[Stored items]
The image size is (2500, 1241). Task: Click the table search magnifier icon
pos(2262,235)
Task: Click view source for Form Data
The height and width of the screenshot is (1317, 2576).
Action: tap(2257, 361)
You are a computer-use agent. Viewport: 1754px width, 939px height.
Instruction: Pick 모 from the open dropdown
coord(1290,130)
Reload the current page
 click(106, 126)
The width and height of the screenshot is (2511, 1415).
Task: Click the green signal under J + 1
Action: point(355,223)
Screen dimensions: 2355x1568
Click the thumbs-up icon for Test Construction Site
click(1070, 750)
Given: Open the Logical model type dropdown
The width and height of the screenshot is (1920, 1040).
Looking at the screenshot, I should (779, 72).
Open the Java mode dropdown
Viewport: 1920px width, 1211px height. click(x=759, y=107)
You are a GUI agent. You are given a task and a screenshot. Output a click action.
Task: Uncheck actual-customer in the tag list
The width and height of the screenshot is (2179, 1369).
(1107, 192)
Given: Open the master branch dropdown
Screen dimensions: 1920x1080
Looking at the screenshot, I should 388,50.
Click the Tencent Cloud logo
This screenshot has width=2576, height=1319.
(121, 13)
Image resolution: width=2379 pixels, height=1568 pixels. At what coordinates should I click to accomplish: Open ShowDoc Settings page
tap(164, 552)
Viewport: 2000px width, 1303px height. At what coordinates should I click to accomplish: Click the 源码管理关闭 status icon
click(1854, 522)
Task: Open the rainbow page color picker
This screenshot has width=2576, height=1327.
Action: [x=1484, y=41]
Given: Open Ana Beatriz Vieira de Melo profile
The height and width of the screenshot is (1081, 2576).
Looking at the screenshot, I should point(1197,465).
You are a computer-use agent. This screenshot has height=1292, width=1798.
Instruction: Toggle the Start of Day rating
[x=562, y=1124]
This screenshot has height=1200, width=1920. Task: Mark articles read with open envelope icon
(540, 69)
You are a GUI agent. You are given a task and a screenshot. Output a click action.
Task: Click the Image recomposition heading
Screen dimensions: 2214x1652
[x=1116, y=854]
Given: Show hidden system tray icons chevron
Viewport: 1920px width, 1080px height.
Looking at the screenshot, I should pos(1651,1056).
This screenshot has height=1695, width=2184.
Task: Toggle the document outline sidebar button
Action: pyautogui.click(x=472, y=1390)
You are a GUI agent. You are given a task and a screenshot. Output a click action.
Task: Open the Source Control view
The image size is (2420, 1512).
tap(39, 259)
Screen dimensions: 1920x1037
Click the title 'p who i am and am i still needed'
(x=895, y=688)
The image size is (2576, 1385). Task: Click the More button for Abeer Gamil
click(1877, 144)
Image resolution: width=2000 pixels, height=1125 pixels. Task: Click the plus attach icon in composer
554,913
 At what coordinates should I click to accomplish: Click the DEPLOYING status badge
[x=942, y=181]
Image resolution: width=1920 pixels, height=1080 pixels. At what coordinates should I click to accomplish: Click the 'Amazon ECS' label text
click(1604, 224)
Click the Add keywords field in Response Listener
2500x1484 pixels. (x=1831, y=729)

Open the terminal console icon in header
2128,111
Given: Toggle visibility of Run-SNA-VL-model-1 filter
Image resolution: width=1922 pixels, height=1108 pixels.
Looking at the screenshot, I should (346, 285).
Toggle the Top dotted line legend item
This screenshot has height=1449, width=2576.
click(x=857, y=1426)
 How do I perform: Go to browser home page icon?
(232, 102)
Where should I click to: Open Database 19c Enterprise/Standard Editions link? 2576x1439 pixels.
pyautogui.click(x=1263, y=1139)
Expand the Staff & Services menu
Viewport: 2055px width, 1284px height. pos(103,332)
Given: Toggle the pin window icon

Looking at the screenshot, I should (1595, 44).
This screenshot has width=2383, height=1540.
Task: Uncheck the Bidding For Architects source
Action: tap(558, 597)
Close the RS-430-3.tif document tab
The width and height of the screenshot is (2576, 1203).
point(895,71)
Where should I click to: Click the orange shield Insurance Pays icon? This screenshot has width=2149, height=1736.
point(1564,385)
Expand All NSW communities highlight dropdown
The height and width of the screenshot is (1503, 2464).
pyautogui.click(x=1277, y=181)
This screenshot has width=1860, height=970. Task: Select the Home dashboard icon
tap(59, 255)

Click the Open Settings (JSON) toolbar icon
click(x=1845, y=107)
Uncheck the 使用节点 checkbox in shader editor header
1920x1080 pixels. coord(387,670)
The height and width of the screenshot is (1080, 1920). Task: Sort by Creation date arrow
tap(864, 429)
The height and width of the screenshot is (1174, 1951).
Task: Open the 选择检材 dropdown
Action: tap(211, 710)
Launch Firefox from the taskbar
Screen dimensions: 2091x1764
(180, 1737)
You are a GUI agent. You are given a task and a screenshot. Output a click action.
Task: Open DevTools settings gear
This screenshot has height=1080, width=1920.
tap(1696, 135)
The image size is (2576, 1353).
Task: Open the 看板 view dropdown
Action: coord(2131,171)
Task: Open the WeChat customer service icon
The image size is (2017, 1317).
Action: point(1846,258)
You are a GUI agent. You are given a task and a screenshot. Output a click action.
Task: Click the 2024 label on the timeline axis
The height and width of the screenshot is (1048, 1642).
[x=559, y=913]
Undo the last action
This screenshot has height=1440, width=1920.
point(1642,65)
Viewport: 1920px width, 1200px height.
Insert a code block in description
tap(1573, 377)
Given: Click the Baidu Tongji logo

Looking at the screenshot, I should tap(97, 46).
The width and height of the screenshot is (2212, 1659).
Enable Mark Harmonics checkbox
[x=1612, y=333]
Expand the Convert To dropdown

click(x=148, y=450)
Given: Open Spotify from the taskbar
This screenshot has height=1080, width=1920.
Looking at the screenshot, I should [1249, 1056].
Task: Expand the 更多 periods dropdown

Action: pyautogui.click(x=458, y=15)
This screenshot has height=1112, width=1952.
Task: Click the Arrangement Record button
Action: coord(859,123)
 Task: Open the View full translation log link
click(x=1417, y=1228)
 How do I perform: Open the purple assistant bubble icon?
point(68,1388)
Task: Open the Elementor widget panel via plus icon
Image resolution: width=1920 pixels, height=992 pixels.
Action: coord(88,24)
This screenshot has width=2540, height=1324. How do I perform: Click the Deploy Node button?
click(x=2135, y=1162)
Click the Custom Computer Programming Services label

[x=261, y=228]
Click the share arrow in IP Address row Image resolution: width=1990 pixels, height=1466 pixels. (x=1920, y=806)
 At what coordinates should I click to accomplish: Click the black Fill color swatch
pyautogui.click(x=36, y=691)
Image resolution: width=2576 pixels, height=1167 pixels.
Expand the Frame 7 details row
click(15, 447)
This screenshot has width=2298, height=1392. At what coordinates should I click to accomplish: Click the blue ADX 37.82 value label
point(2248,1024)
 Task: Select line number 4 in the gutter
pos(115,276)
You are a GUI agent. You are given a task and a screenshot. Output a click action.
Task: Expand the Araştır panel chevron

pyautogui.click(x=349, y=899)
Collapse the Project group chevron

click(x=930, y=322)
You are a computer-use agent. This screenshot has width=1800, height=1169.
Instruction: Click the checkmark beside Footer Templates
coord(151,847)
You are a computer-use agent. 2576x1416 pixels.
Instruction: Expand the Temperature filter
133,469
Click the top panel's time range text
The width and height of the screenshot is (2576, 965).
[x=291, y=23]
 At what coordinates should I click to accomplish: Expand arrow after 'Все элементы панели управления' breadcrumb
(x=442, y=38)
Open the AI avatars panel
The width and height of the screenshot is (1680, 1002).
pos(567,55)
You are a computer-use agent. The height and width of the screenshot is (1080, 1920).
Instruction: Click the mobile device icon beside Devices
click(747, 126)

§ **What the exercise asks**:
In the records above, some lines may contain the word "customer"; copy every one of them.

§ **Answer for the task**:
Task: Uncheck actual-customer in the tag list
Task: Open the WeChat customer service icon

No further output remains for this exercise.